Ее ребячество заключалось в том, что она беспричинно улыбалась и шла, как будто плыла по течению. Кромка живого поля несла ее, прибивала на минуту к придорожному подсолнуху, к ветке тутовника в лесополосе через дорогу и влекла дальше не торопясь, не требуя от нее никаких усилий и сама на нее не тратясь.
«…Он бежит себе в волнах на поднятых парусах…»
Арбузов еще не было и в помине, и этот факт тоже согласовывался с «бегом себе», что сродни самому теченью.
Да если б и были…
Читать она не умела. Сама рассказывала: в детстве начинала ходить в первый класс, но дошла только до «Интернационала» — отец забрал в поле, на пахоту. Хорошо пела, но пела редко.
Бахча была необязательной, ну, скажем, как песня. И так же любовно между тем возделывалась, «выводилась». И так же переживалась, как песня, до тихой, почти поэтической грусти, никогда не могущей перейти в натуральное — «есть хлеб насущный» — го́ре, до слез, что выступают от хорошей песни, но скорее врачуют, а не растравляют душу.
Один занимательный элемент ухода за бахчой.

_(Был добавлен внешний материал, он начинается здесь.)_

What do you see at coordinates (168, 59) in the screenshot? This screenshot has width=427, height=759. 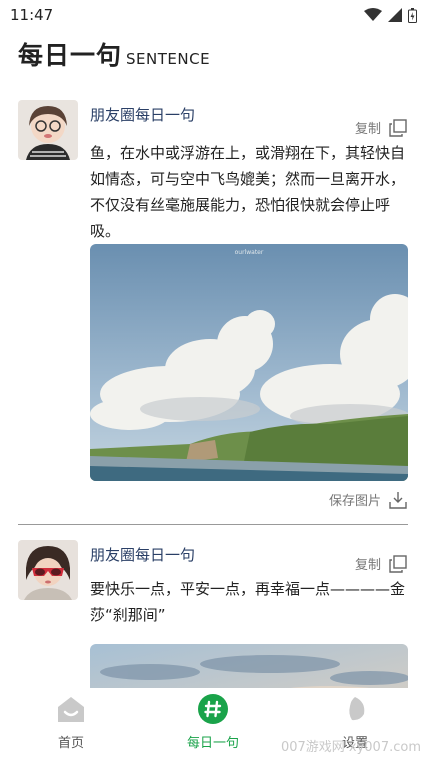 I see `page-subtitle: SENTENCE` at bounding box center [168, 59].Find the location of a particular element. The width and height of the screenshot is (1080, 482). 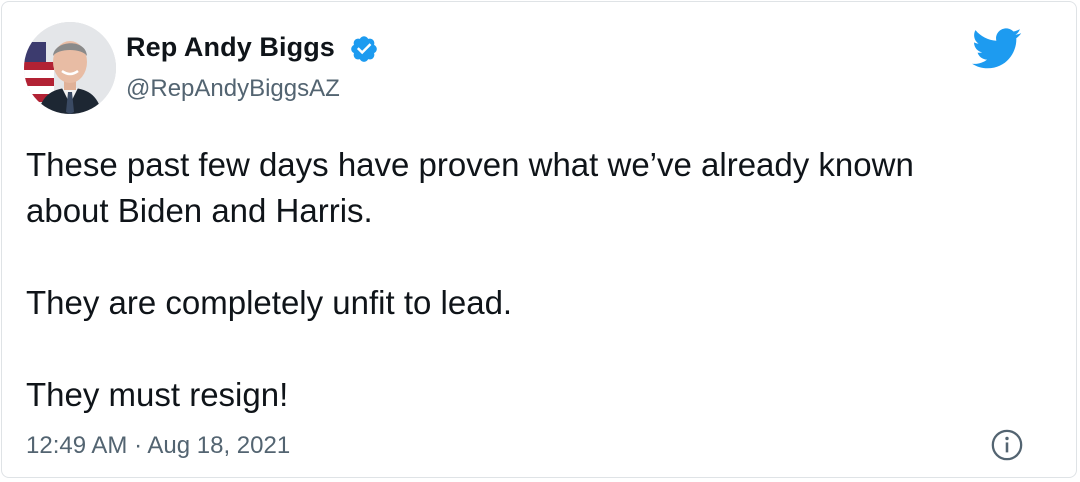

avatar-photo is located at coordinates (70, 68).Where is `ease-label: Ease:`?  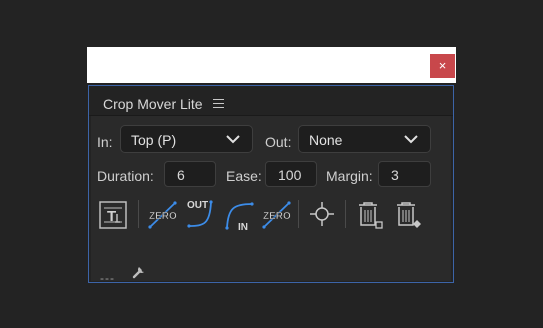
ease-label: Ease: is located at coordinates (244, 176).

Когда арбузы еще только навязывались, самые большие, наиболее «перспективные» из них во время прополки обязательно прикапывали в землю. Сделаешь лунку и уложишь в нее, как в люльку, карапуза так, чтоб он проглядывал наружу одним пятачком, пупком, не больше. Было ли это непременным правилом арбузной агротехники, не знаю. Но правилом игры — точно! (Поскольку бахча была игрой, то что за игра без правил!) Его лукавый смысл заключался в следующем. Нанимавшийся на лето сторож имел право в качестве дополнительной платы брать осенью по десятку арбузов с каждой бахчи. Разумеется, выбирал самые лучшие — загодя, когда арбузы еще росли, а чтобы хозяева не опередили его, ставил на облюбованной жертве (самой ядреной!) собственноручную метку.
Например, «Б. К. П.» — Брихунцов Константин Петрович.

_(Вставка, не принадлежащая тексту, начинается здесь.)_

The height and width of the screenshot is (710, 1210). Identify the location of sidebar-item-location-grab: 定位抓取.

Арбуз тужился, рос, и вместе с ним до траспарантных размеров росла вырезанная перочинным ножичком, отшлифованная солнцем метка: собственность Брихунцова Константина Петровича.

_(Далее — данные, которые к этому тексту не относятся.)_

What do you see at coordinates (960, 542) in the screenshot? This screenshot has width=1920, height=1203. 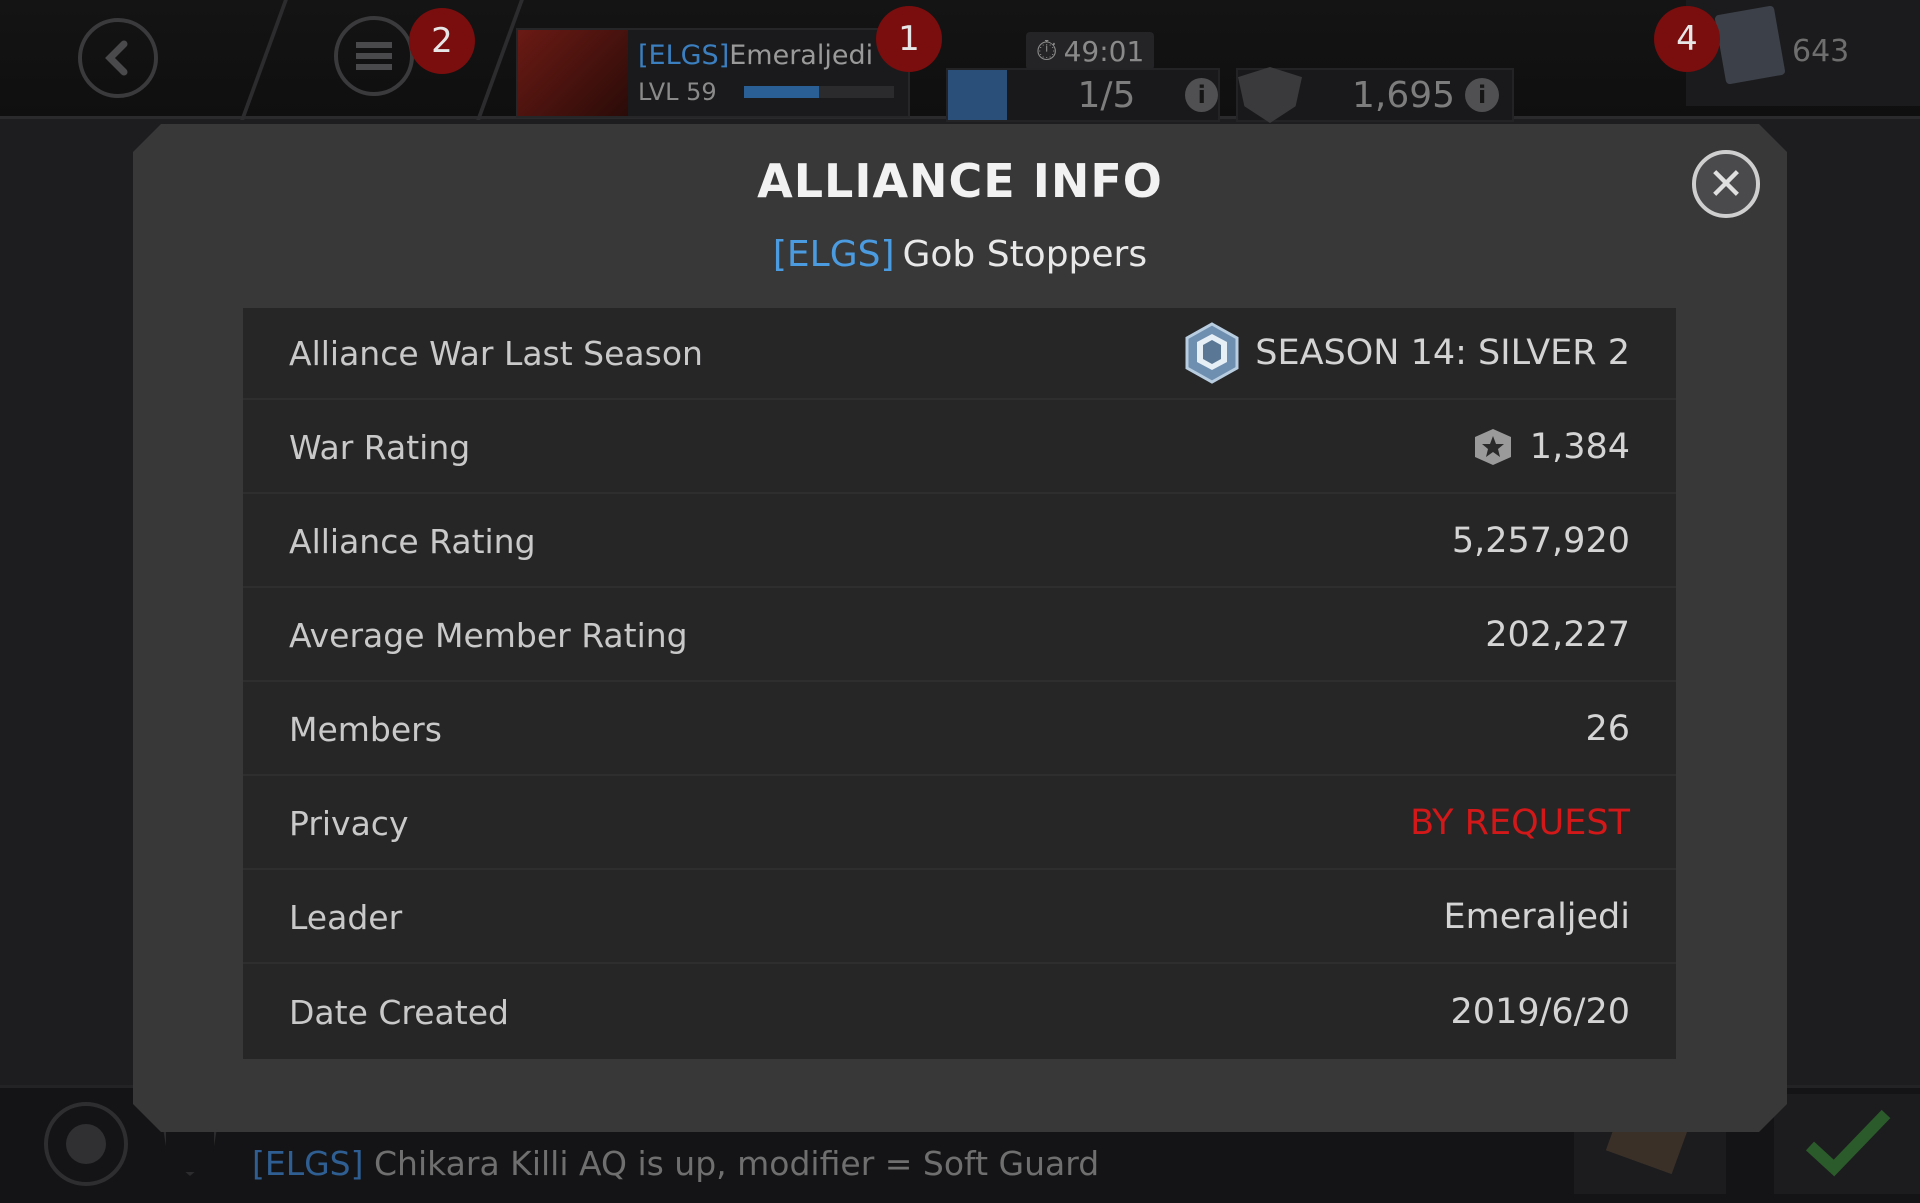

Надуть Брихунца, этого ненадуваемого (возможно, по причине дырявости) деда, спрятать от него возможный ясак — пусть метит мелочь! — такова была цель приема.
И мать незлобиво исполняла его вместе со мной.
И Брихунец ежегодно нас надувал…
Бахча была проявлением ее духовной жизни. Духовная жизнь миллионов людей, к которым принадлежала Настя, материальна: с человеческим существованием, его физиологической пуповиной она зачастую связана проще, грубее, н е о б х о д и м е е, чем блестящие изыски развитого ума или игра утонченной души. Из этого не следует, что она полнее, предпочтительнее. Она будничнее — вот и все.
…Если год был хорошим и арбузы особенно удавались, их ели с хлебом и даже (находились такие) с соленым огурцом, как если б это было сало или там вкрутую сваренные яйца. Они вовлекались в работу, которая есть хлеб насущный…
Пусть описание этой безмятежной дороги будет описанием ее детства.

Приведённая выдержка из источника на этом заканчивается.